◆ EXERCISE OBJECTIVE ◆
If a line in the entries contains the word "will", list it.

◆ MATERIAL SUPPLIED ◆
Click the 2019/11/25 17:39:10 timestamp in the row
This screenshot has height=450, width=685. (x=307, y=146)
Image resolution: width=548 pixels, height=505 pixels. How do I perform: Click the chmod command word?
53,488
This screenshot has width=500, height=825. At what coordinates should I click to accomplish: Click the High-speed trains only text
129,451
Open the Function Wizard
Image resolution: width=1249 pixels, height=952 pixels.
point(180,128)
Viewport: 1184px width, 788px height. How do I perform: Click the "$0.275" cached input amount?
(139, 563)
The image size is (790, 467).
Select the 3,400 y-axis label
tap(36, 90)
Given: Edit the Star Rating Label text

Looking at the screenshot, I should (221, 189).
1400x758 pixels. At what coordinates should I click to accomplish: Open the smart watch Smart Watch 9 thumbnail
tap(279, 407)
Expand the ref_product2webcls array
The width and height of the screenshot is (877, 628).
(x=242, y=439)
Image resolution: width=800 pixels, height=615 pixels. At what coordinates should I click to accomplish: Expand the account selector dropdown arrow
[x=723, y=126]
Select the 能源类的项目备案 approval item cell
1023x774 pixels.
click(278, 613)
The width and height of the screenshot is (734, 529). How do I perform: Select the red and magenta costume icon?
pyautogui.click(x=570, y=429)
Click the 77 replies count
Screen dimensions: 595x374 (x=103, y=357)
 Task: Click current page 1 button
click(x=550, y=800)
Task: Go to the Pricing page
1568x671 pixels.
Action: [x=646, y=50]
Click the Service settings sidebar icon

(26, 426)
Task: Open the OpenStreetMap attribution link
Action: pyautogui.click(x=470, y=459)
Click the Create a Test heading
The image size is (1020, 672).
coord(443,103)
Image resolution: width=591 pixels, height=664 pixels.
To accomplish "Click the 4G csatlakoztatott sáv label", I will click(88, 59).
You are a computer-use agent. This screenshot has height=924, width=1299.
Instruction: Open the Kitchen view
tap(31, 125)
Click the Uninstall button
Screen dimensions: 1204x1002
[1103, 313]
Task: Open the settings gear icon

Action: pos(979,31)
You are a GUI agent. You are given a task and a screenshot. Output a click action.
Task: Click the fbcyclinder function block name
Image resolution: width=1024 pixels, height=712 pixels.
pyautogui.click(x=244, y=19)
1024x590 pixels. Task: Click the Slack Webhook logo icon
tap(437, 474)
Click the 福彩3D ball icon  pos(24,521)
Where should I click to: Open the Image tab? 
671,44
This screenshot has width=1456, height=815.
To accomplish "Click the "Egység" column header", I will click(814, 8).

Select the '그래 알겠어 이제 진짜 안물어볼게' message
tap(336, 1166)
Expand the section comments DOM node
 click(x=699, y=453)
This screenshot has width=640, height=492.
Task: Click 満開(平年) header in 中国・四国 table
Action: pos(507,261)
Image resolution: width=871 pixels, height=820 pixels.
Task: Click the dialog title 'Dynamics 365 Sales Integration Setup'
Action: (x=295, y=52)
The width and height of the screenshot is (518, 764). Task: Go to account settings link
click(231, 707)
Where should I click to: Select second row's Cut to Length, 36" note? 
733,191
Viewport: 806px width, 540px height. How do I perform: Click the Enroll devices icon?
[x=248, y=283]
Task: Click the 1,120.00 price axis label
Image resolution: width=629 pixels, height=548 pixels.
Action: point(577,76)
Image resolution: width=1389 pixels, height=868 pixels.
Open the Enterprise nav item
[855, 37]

◆ RESULT OF THIS TASK ◆
To accomplish "Click the 4G csatlakoztatott sáv label", I will click(88, 59).
To accomplish "Click the "Egység" column header", I will click(814, 8).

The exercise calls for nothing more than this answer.